Here are some other things Europeans got from their trade-off: lower poverty rates, lower income inequality, longer life spans, lower infant mortality rates, lower teenage pregnancy rates and lower rates of preventable death. And the coolest part, according to Lindert — one of the authors of the case for big government — is that they achieved this “without any clear loss in GDP.”
Even assuming that higher taxes might distort incentives, the authors concluded, negative effects are offset by positive effects that flow from productive government investments in things like health, education, infrastructure and support for mothers to join the labor force.
Europe’s reliance on consumption taxes — which are easier to collect and have fewer negative incentives on work — allowed them to collect more money without generating the kind of economic drag of the U.S. tax structure, which relies more on income taxes.
Americans have long been more suspicious of a big, centralized government than Europeans, of course. But in recent decades, the nation’s difficult racial divide has played a crucial role in checking the growth of public services. It is much easier to build support for the welfare state when taxpayers identify with beneficiaries. In multifarious America, race and other ethnic barriers stood in the way.
The U.S. government pretty much stopped growing when the civil rights movement forced whites to share public space with blacks. Tax revenue as a share of the nation’s economic output hit a peak in 1969 that it would not attain again until 1996, according to the Organization for Economic Cooperation and Development.
But for all the racial subtext to the election this year, times seem to be changing in unexpected ways.
No, Hillary Clinton has not suddenly become a radical. And Trump’s grab bag of economic proposals is too self-contradictory to provide a sense of where he would land.
Yet the popular dissatisfaction that has brought us to this pass, across one of the most unusual presidential primary seasons in memory, could open new space to rethink the role of government in society.
Trump’s supporters may not champion welfare. But they mistrust it less than your orthodox Republican. More of his supporters think the government should do more to help U.S. families. More think corporate profits are too large. More think the economy is rigged to help the powerful. Fewer want to cut Social Security.
The ground is shifting under Democrats, too. In 1994, when President Bill Clinton was under siege from a Republican revolution about to take over Congress, 59 percent of Democrats said government was almost always wasteful. Last year, only 40 percent did. Then, 44 percent of Democrats said the poor had it too easy. Only 25 percent do today.

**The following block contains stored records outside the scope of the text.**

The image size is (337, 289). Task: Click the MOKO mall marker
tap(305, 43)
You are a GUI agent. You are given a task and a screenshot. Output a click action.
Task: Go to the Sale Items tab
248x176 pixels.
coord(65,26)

This does not mean of course, that Big Government will get its day. For starters, small government Republican orthodoxy is likely to prevail in the House for years to come.
Still, a sense of opportunity is in the air. In “Wealth and Welfare States,” published during the depths of the Great Recession, Irwin Garfinkel of Columbia University, Lee Rainwater of Harvard and Timothy Smeeding of the University of Wisconsin, Madison, suggested the United States was ultimately likely to fall into line with the rest of the advanced industrial world — for the simple reason that they all face similar challenges.
“Long-term common problems and trends in rich nations are the fundamental driving forces in the development of welfare state institutions,” they concluded. The U.S. swing to the right since the 1970s might have moved it in the opposite direction for a while, but “all rich nations have large welfare states.”